Anyway what does everyone think? Buy or Not to Buy? before i tell you who says what.


----------



## Rhys (Dec 21, 2014)

Nice first post, and no introduction. I'm guessing you are going to start spamming us with loans..? A commercial 2 group for home use? I don't think so..

Do I ban you now or are you being genuine?


----------



## ashcroc (Oct 28, 2016)

Go for it. Oh wait, it's out of stock. Find something else!


----------



## Rob1 (Apr 9, 2015)

What's unreasonable about wanting a 10 litre two group commercial machine in your kitchen?


----------



## Rhys (Dec 21, 2014)

Rob1 said:


> What's unreasonable about wanting a 10 litre two group commercial machine in your kitchen?


 @johnealey only 10 litres?


----------



## Norvin (Sep 10, 2014)

It'll be handy for those occasions when the whole neighbourhood drops in for a coffee.


----------



## Rob1 (Apr 9, 2015)

Norvin said:


> It'll be handy for those occasions when the whole neighbourhood drops in for a coffee.


What better way to finish off your October Brexit/Halloween street party than with a load of old fashioned mountainous foam covered cappuccinos made with a "15bar" Italian espresso machine?


----------



## 4085 (Nov 23, 2012)

I think a three group would be more practical....


----------



## espressotechno (Apr 11, 2011)

15 bar on a commercial machine...???!!...oops


----------



## MediumRoastSteam (Jul 7, 2015)

One for the hubby, one for the dame. She should get a 3 group for the little boy who lives down the lane.


----------



## amy446446 (Apr 19, 2019)

OK so we bought it, partly to put the arguement to bed and stop hubby sulking all weekend and partly because I have to admit it will look great in our kitchen, which was a factor in the choice.

I was just a little nervous it would look a little pretentious at home when the girlies come for coffee, but we decided it is our choice and not to worry about them.

Do i need special coffee if this is as the posts say a commercial machine or can i just get my usual? I wasn't aware this was a Commercial machine.

I will post some pics later for you alll to see.

Hope your all having a great weekend.


----------



## amy446446 (Apr 19, 2019)

hi Rhys

I am Amy, 27 years old from Chealsea. I am married no children (yet). My husband plays football in West London and we certainly don't need a loan. I am not in the habit of lending money either before you ask.

I am 100% genuine and real, no fake bits on me. I work hard at the gym every day to look like this, I can't stand people who cheat and have fake bits.

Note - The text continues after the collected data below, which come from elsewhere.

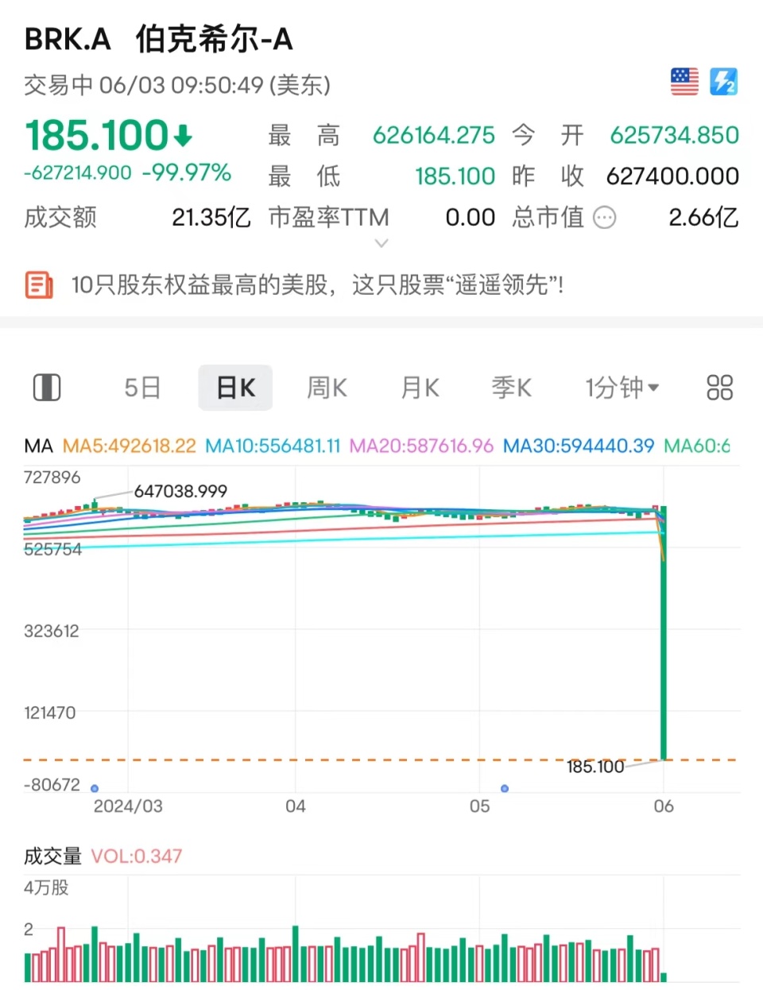The image size is (763, 990).
Task: Toggle the MA10 moving average display
Action: click(273, 447)
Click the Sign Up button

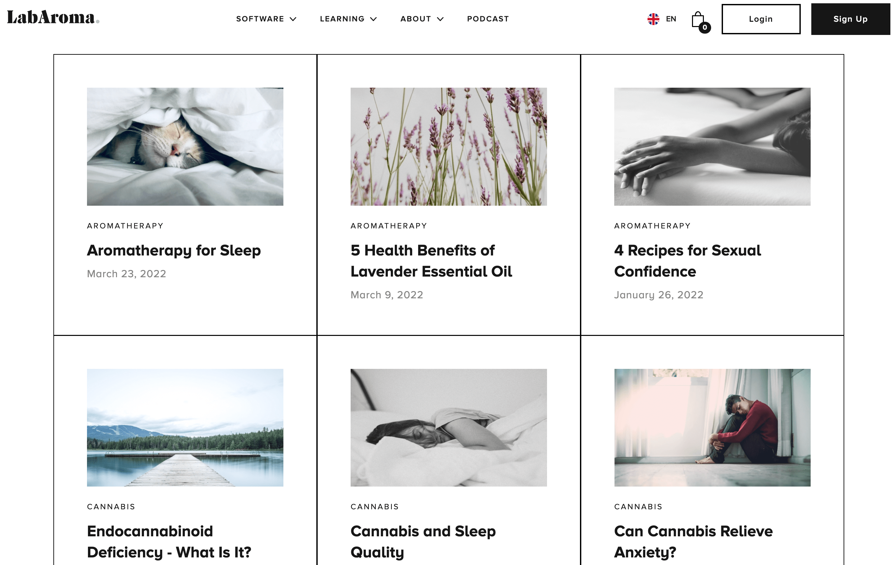pos(850,19)
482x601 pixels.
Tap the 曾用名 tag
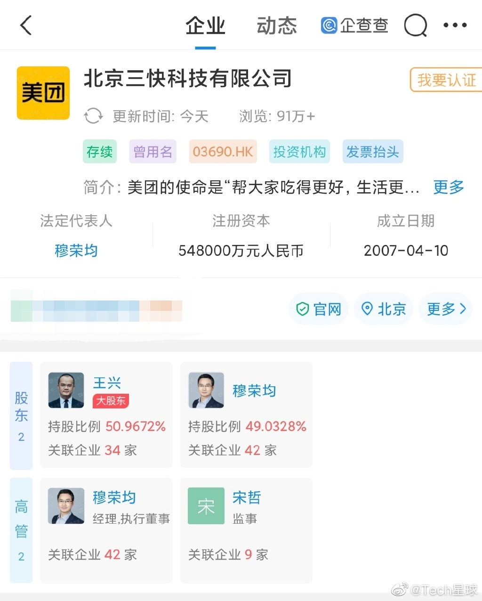pyautogui.click(x=153, y=152)
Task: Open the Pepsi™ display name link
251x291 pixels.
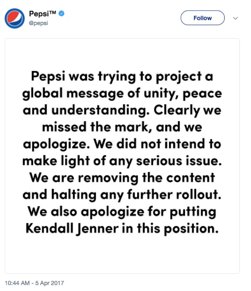Action: point(43,14)
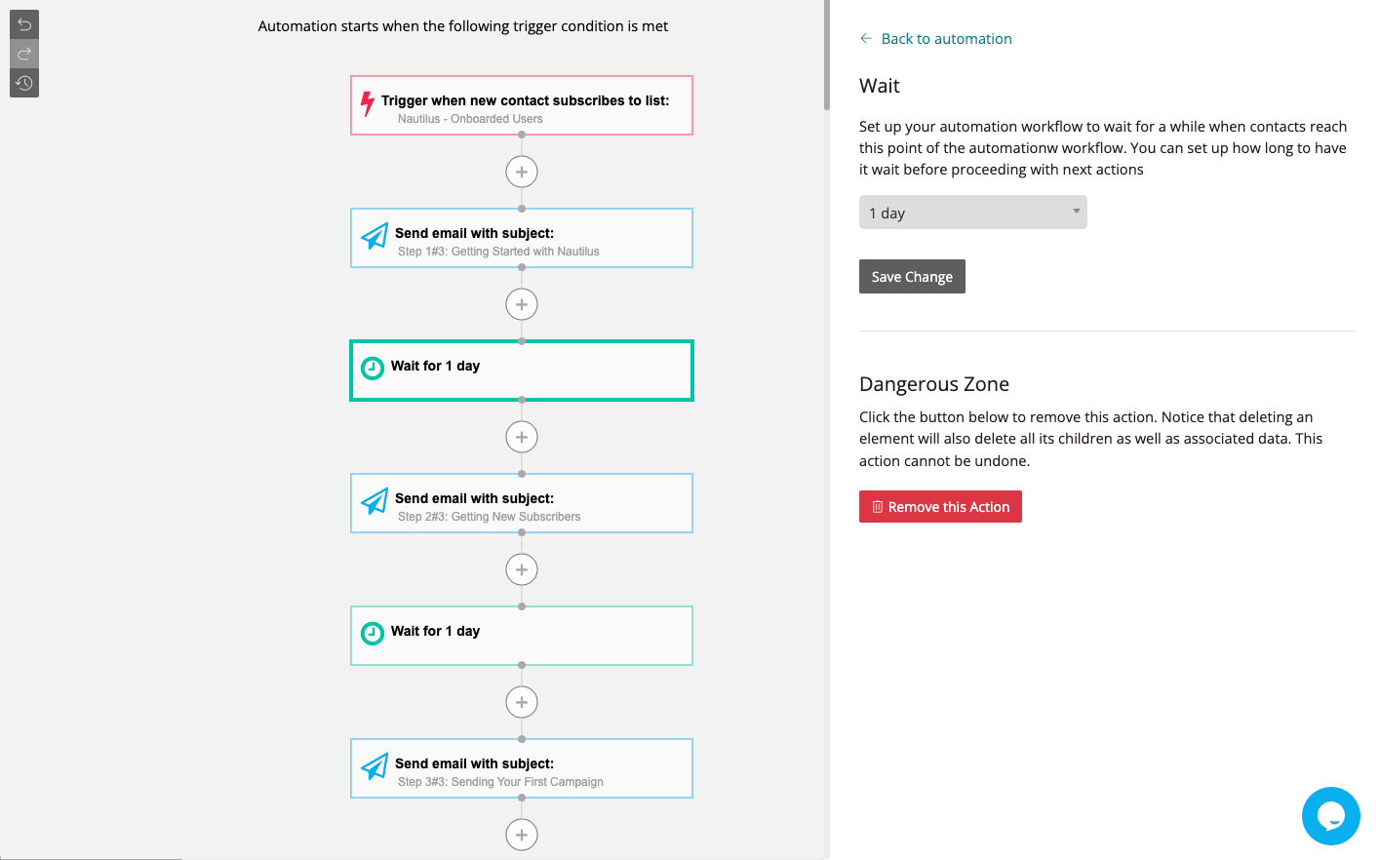Add step after Getting New Subscribers email

[522, 569]
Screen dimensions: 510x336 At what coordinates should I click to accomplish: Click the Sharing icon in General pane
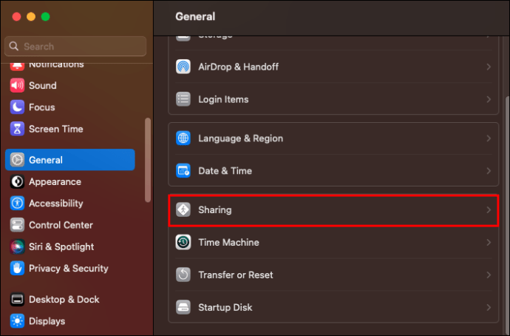[183, 210]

Don't ban me unless you are jealous, as i hate jealous types, they really cramp my style.


----------



## PaulL (May 5, 2014)

If you are the wife of a Chelsea/other-elite-club footballer with him bringing home £10K per week minimum, why would a £2K coffee machine cause an argument? A £200K coffee shop investment maybe but a £2K coffee machine?...

If you are genuine, you will have detected that a 2-group commercial machine with the compromises this entails is not the direction most people will take, but you bought it anyway before waiting for advice on the alternatives.


----------



## Jony (Sep 8, 2017)

This must be a wind up, in fact it it.


----------



## MediumRoastSteam (Jul 7, 2015)

amy446446 said:


> hi Rhys
> 
> I am Amy, 27 years old from Chealsea. I am married no children (yet). My husband plays football in West London and we certainly don't need a loan. I am not in the habit of lending money either before you ask.
> 
> ...


Hi Amy,

I'll give you the benefit of the doubt. Welcome aboard. You certainly bought a lovely machine, and I hope you did your research before buying it.

The machine you bought is more suitable for a semi commercial environment, as it is unlikely you'll be using both groups (where the water comes out to brew coffee) at the same time. The machine you bought will require some degree of maintenance, and using tap water, specially from London, will destroy the machine in no time due to its hardness.

Also, Amazon is not the right place to buy this sort of equipment. If I were you, I'd cancel your order and would take a day trip to Bella Barista (Google up) to buy your equipment, as it will give you a great idea of what this is all about. Alternatively, buy a Londinium L-R, a favourite with us.

A Barista course is also highly recommended.

You can buy a far superior machine for the money you paid.

Needless to say, you don't need special coffee. You will need a really good grinder and good quality freshly roasted beans.

Let us know how you get on and good luck.

Have fun at the gym and keep "working" hard. I bet you look amazing. We don't give a s**t.


----------



## 4085 (Nov 23, 2012)

Hi Amy, if you struggle with this........remember, you need a suitable decent grinder, tamper, milk jugs, scales and that's just for starters. You will not be able to buy pre ground coffee for a number of reasons. When you make a coffee, you extract a % from the beans.......lots to learn......if you struggle, just put some of your usual Nescafe or similar straight into the handles but I would suggest a spoon and a half for starters


----------



## Rhys (Dec 21, 2014)

Hi Amy. As a moderator, first posts like this including a link to a sold out (especially commercial) coffee machine arouse suspicions, more so since you haven't posted an introduction. I checked your email address (and any homepage) and saw it was from a loan company. No one else can see these btw. I gave you the benefit of the doubt and waited for a reply.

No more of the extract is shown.